A Cat in Super Metroid!?!

Hey.

Hey you.

Do you like Metroid?

Oh you do?

Do you like cats? Cute little kitties? Maybe even some I can has Cheezburger lolcat memes?

Oh you like them too?

Hey. Wouldn’t it be crazy if you had a cat in Metroid?

Someone should make something like that, that would be sick, right?

Hey.

Guess what.

You’re not going to believe this.


You just know they wanted to name this Meowtroid


Gato Roboto is an action exploration platforming video game (dare we call it a Metroidvania) developed by Doinksoft 1, published by Devolver Digital Inc., and released for Windows and Nintendo Switch on May 30, 2019. The player assumes the role of Kiki the Cat, and explores a hostile planet within and without a military-grade mechanically weaponized suit of armor in search of means to repair her human partner Gary’s ship after the two of them crash their spaceship while responding to a distress signal from a planet at with coordinates 42069 2. This detail about the planet’s coordinates may seem trivial, and it is! It’s served up to the player within 30 seconds of booting up a new save file! With this specific numerolgical choice, Gato Roboto’s tone is immediately apparent: Gato Roboto is a little too self-aware.



This isn’t to imply Gato Roboto insists upon itself as some new addition to the canon of the Metroidvania genre. Rather, Gato Roboto is acute in its understanding of what makes the genre itself so appealing. Gato Roboto’s design follows the progression seen in many different entries in the genre, the most obvious of these design influences no doubt being Super Metroid. To explain what I mean, let me describe the first fifteen minutes of the game. Within the first directional button presses, the player will determine that Kiki the Cat has cat momentum- that is to say, she hops around and has a kind of horizontal movement physics that feels appropriately cat-like.

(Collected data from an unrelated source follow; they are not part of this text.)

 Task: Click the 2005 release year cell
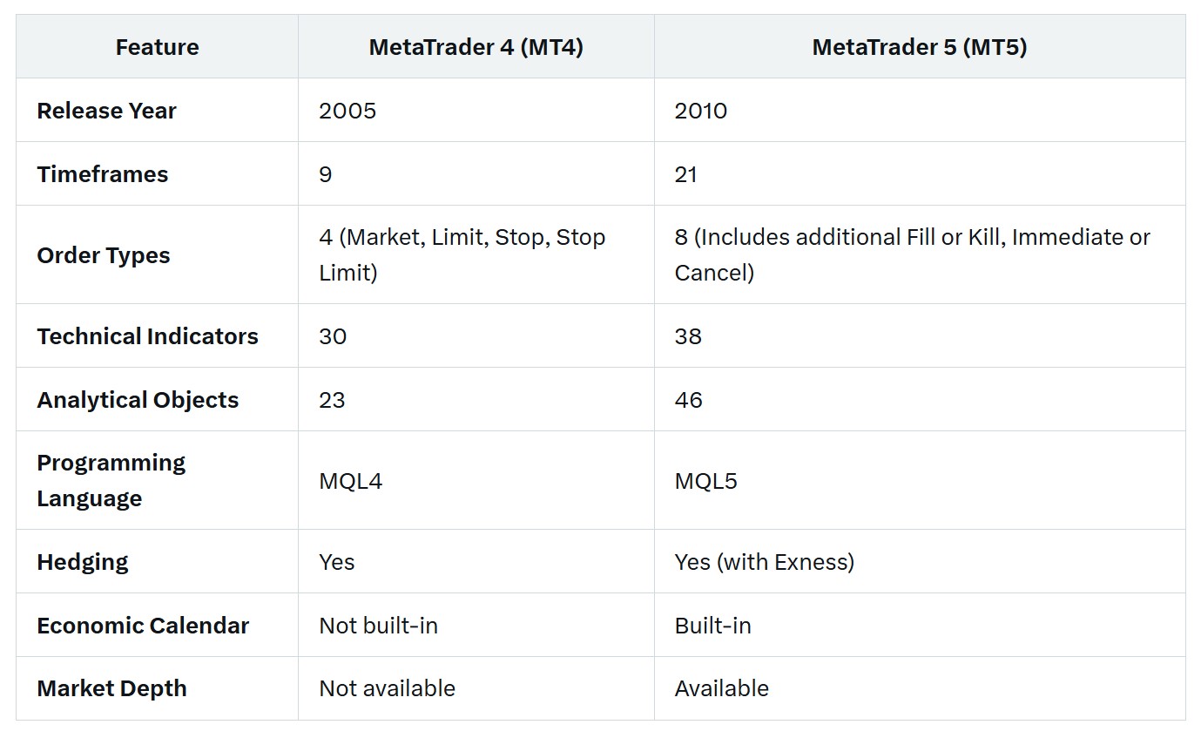coord(347,111)
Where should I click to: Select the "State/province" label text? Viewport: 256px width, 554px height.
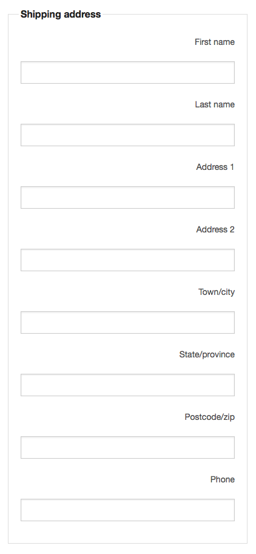(x=207, y=355)
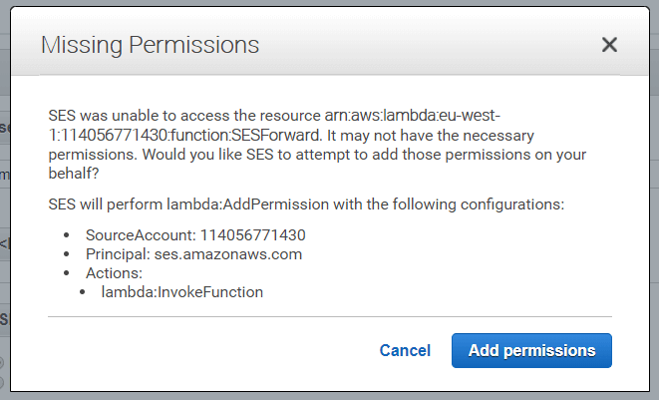Click the Cancel link
659x400 pixels.
pyautogui.click(x=405, y=350)
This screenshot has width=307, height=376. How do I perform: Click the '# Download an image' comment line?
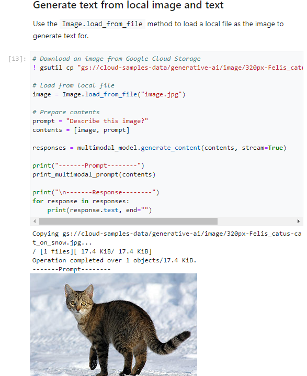[x=117, y=59]
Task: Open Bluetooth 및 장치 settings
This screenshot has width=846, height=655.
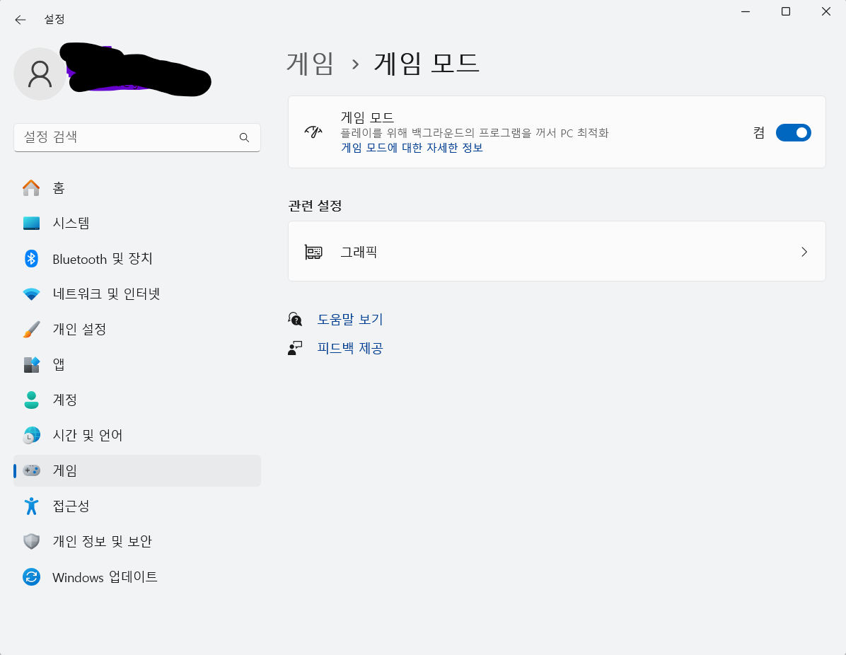Action: pyautogui.click(x=31, y=258)
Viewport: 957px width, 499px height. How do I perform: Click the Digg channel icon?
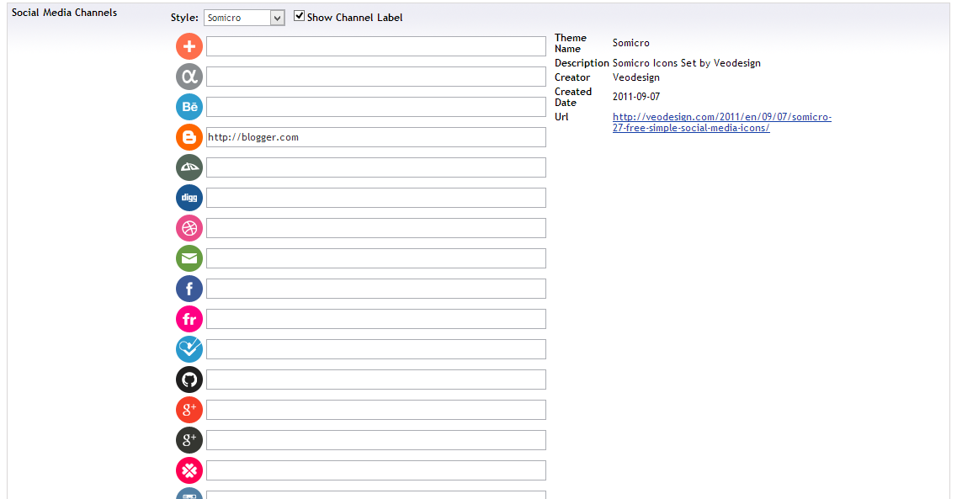[x=189, y=198]
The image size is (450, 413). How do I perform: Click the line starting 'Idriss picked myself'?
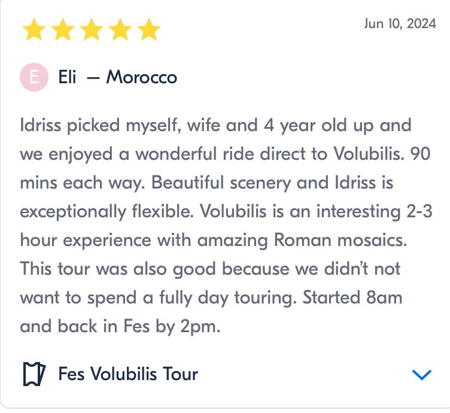(x=215, y=126)
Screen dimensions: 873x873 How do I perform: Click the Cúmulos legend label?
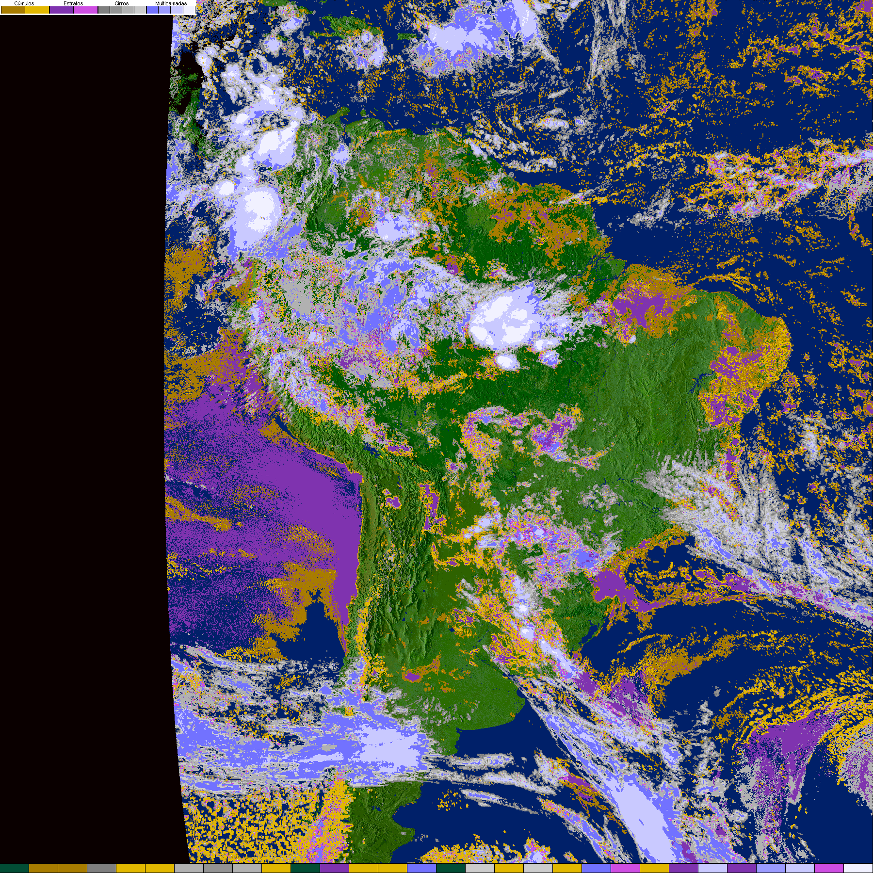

She runs off of ledges with a slight amount of forward momentum, as if leaping. She can climb walls with the player’s corresponding mash the jump button while in contact with a wall. The player will quickly get a feel for the agile, imprecise nature of the movement in the first few rooms of the game. Thankfully, there are no foes in Kiki’s immediate path forward. This is a crucial detail, as Kiki will otherwise die in a single hit.

As the player moves through the first few rooms and learns how to move around as Kiki, they may enter a suspiciously empty room with a suspicious similarity to the destroyed Mother Brain room in Super Metroid. The space is empty, with minimal sound. The walls in the middle of the room create a bottlenecking effect akin to those seen in the room design from Tourian. After the player exits this room from the right door, they’ll find the aforementioned weaponized mechanical suit in a safe environment in which to do some simple “bonking around”. The player will immediately notice the comparatively weighty feeling from walking and jumping around the space. They’ll learn how far their beam fires from shooting doors. They might even learn that there’s a sense of recoil momentum from firing a missile while in the air. But most importantly, they’ll learn that Kiki is now able to take a few hits before dying.

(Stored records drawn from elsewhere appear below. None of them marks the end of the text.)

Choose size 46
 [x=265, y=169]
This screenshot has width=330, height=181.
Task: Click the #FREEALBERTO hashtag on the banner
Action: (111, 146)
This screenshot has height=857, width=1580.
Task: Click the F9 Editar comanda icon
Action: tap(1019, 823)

As the player then retraces their steps in their new outfit, the world springs to life. Like with Super Metroid, the previously-empty Tourian-like room is now crawling with foes that must be destroyed. These foes are arranged such that if the player hadn’t learned about the missile recoil, the will as they try to jump and shoot. And each of these two encounters are each separated by this bottlenecked room, much like Super Metroid’s initial encounter with the Space Pirates. Gato Roboto is not hiding how it has lifted this exact style of tutorial from Super Metroid, down to the shape and size of the rooms where the first enemies are encountered.



See what I mean?


With these encounters, the player will immediately understand the duality of Gato Roboto. The mechsuit is clunky. The mechsuit cannot traverse water. The mechsuit can only jump a fraction of the height Kiki. This last fact makes the proceeding ascent through a once easily navigable room quite the ordeal. You have to jump up staircase one block at a time. This contrast is what sets Gato Roboto apart from other games like it; there are really two different modes of play in Gato Roboto that the palyer will have to navigate with similar levels of skill. My favorite parts of this duallity came in rooms in which I had to find a way to bring my mechsuit across a waterlogged room by having Kiki swim, bouncing back and forth between the two different kinds of play. This is where Gato Roboto shines as its own game: the differences between these two modes of play make the other more distinct, giving Gato Roboto as sense of place in the genre.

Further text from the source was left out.